Action item: The records below hold a stretch from the line with "Viewport: 1372px width, 896px height." through the line with "Open the 'قدیمی‌ترین' sort dropdown"; return exactly those lines, ends included, and nothing more.

*** Opening Provided data ***

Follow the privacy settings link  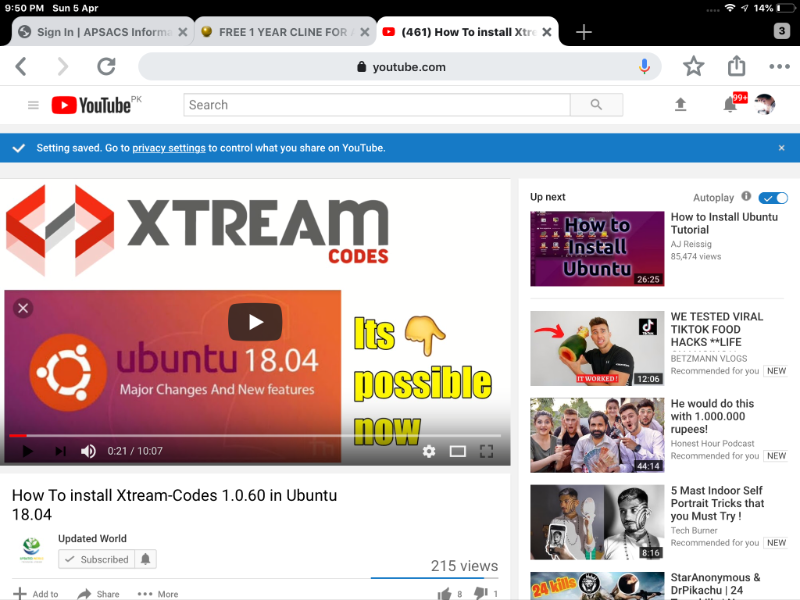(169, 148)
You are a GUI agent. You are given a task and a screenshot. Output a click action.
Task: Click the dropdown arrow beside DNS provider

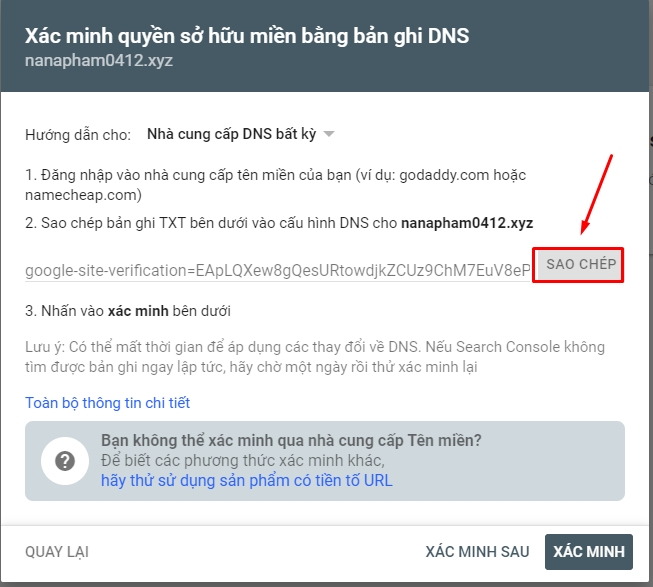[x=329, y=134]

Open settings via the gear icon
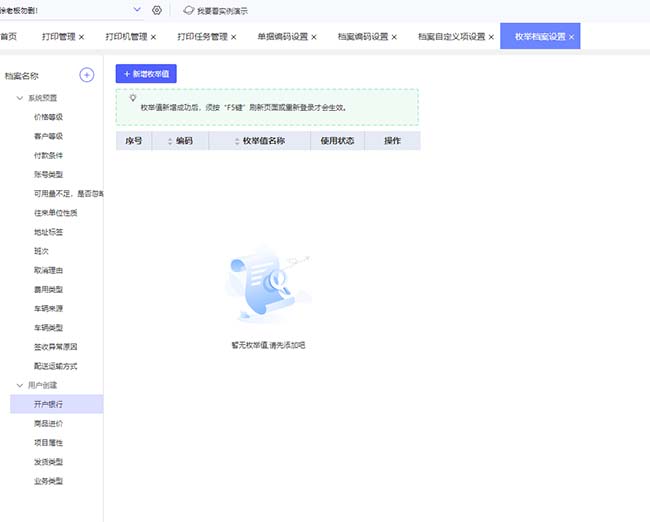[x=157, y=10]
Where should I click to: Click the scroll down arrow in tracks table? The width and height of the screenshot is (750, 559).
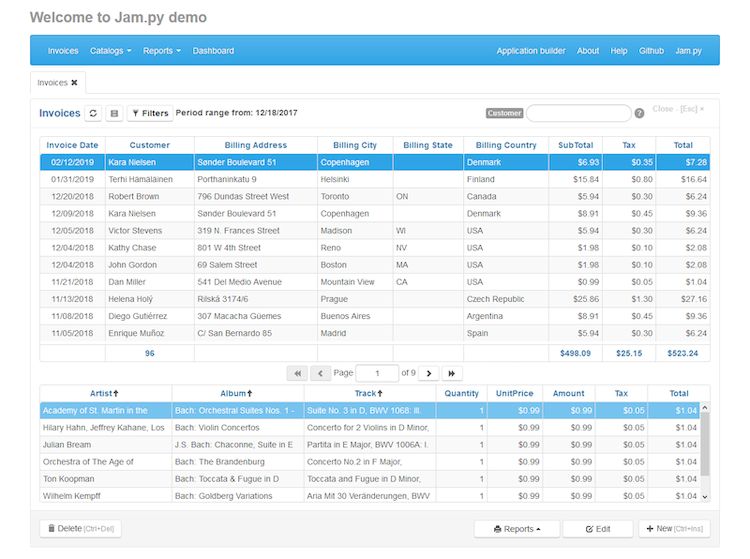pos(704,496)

*** Closing Provided data ***
*** Opening Provided data ***

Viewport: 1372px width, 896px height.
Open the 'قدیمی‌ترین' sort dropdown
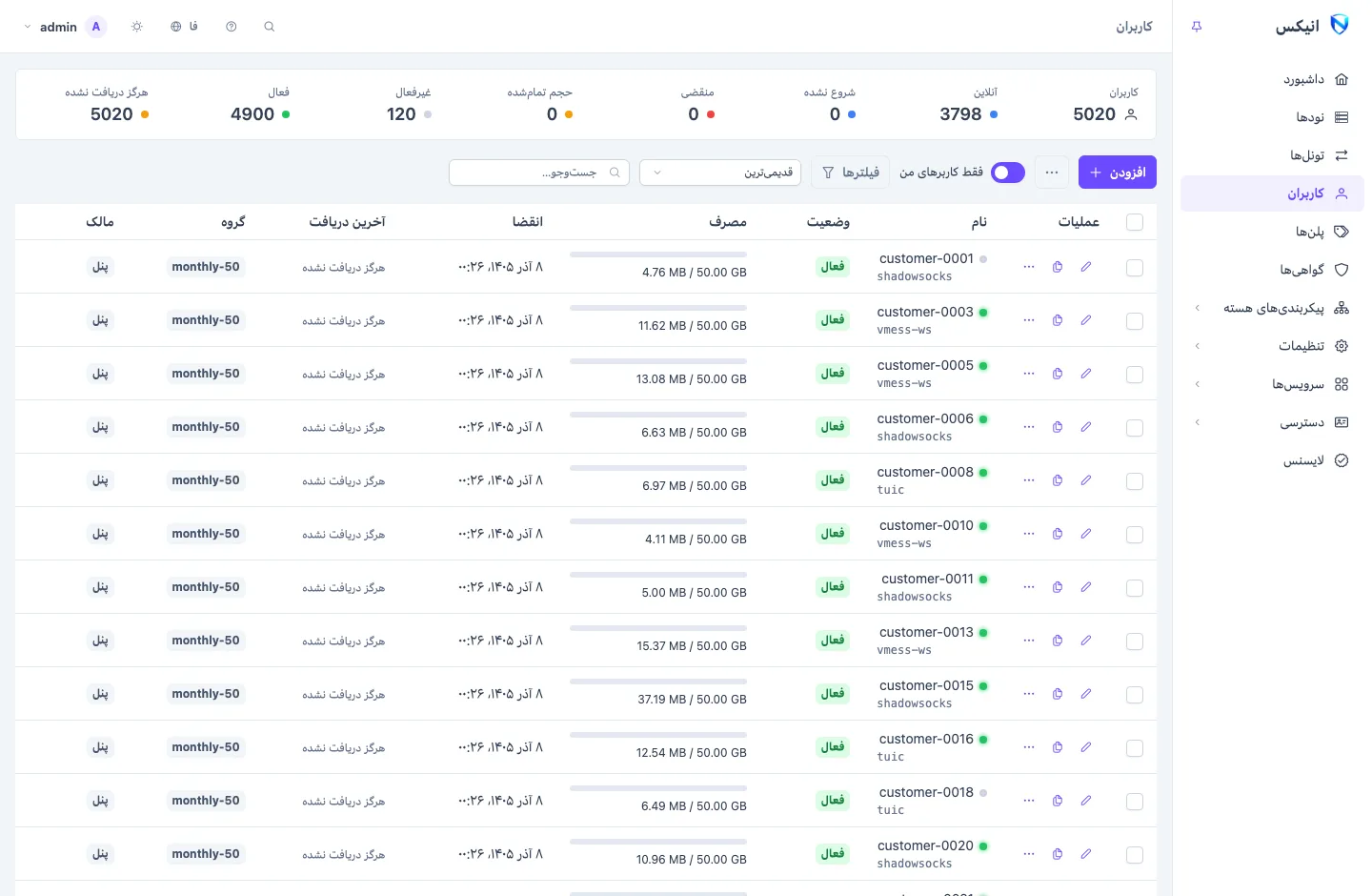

*** Closing Provided data ***

Result of the task:
Viewport: 1372px width, 896px height.
Open the 'قدیمی‌ترین' sort dropdown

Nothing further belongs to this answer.